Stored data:
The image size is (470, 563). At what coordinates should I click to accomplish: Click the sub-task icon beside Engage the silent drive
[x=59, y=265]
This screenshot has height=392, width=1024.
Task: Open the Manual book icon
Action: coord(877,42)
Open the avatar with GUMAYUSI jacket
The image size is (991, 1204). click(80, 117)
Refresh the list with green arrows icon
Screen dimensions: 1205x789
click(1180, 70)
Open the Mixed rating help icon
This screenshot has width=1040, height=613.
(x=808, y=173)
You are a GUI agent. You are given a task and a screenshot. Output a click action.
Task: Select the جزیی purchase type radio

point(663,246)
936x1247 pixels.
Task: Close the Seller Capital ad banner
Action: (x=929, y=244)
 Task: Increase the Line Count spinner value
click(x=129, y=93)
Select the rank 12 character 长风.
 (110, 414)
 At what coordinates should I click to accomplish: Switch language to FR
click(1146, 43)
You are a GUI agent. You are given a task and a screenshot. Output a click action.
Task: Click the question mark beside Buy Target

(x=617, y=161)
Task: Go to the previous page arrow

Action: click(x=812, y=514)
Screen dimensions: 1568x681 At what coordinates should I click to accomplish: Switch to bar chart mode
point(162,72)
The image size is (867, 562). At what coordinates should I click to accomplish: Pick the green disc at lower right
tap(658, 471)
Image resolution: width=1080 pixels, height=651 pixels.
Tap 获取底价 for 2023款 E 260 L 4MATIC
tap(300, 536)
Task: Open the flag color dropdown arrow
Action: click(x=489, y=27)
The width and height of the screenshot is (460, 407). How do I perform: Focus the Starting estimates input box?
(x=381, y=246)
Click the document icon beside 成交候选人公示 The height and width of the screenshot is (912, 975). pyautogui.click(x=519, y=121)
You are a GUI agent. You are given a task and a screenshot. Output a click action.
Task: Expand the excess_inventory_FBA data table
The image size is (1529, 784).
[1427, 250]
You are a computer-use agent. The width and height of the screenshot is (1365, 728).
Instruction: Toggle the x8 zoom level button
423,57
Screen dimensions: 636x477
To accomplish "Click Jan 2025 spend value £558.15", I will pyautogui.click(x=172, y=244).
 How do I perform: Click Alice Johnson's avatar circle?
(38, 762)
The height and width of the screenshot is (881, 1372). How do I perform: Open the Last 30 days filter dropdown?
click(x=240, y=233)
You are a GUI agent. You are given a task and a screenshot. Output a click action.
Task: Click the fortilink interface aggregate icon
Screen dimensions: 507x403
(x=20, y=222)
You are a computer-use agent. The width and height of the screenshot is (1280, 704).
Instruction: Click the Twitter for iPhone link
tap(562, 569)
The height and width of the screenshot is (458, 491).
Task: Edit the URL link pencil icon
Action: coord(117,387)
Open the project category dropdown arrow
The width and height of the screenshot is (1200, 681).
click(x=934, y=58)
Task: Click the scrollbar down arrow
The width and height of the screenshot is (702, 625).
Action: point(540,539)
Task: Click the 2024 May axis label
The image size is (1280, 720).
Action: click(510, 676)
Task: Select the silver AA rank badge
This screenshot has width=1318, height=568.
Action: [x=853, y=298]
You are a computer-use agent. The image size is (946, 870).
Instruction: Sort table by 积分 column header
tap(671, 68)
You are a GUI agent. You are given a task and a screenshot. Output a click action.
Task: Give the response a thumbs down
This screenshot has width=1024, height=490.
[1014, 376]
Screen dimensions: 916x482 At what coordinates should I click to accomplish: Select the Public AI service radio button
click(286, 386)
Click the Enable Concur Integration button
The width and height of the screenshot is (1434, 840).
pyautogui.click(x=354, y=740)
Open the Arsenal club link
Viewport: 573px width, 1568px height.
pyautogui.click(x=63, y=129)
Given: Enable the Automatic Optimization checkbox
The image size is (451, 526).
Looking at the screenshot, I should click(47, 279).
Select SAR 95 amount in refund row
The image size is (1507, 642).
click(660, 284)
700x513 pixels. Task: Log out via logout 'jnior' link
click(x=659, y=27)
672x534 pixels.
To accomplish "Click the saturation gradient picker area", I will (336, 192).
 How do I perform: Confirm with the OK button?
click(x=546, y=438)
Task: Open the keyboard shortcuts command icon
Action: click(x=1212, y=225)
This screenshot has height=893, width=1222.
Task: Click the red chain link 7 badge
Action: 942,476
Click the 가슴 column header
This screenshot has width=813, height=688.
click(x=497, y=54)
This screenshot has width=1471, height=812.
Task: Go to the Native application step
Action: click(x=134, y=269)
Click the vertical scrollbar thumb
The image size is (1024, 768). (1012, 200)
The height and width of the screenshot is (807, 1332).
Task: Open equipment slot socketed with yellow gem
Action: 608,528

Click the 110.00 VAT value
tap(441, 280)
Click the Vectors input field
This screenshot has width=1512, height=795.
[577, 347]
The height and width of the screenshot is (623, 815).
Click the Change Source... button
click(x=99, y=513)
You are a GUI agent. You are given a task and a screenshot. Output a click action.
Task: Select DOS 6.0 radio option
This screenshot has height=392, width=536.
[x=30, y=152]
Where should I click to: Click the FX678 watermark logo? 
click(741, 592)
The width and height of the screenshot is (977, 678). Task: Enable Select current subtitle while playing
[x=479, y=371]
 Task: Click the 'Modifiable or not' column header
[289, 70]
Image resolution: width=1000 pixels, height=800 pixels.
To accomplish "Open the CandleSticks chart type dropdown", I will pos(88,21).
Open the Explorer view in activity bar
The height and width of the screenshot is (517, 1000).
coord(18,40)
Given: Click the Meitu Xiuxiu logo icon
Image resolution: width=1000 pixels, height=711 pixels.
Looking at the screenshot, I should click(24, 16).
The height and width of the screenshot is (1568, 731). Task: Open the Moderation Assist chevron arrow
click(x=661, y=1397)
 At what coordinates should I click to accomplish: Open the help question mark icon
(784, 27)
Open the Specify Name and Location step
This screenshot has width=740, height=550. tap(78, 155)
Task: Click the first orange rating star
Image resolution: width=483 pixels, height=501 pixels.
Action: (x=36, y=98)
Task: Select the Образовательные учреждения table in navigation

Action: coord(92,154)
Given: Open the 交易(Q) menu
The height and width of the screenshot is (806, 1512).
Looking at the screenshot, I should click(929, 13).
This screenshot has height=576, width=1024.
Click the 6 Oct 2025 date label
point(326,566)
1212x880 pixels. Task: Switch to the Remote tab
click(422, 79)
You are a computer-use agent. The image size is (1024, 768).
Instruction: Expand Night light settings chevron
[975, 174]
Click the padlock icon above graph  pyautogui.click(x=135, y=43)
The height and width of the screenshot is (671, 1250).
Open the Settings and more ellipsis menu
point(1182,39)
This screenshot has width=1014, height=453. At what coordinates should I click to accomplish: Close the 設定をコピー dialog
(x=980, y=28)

What the exercise asks: Show every line above where "will" is found.

Exercise result:
To accomplish "Click Jan 2025 spend value £558.15", I will pyautogui.click(x=172, y=244).
To accomplish "Click the saturation gradient picker area", I will (336, 192).
To accomplish "Open the CandleSticks chart type dropdown", I will pos(88,21).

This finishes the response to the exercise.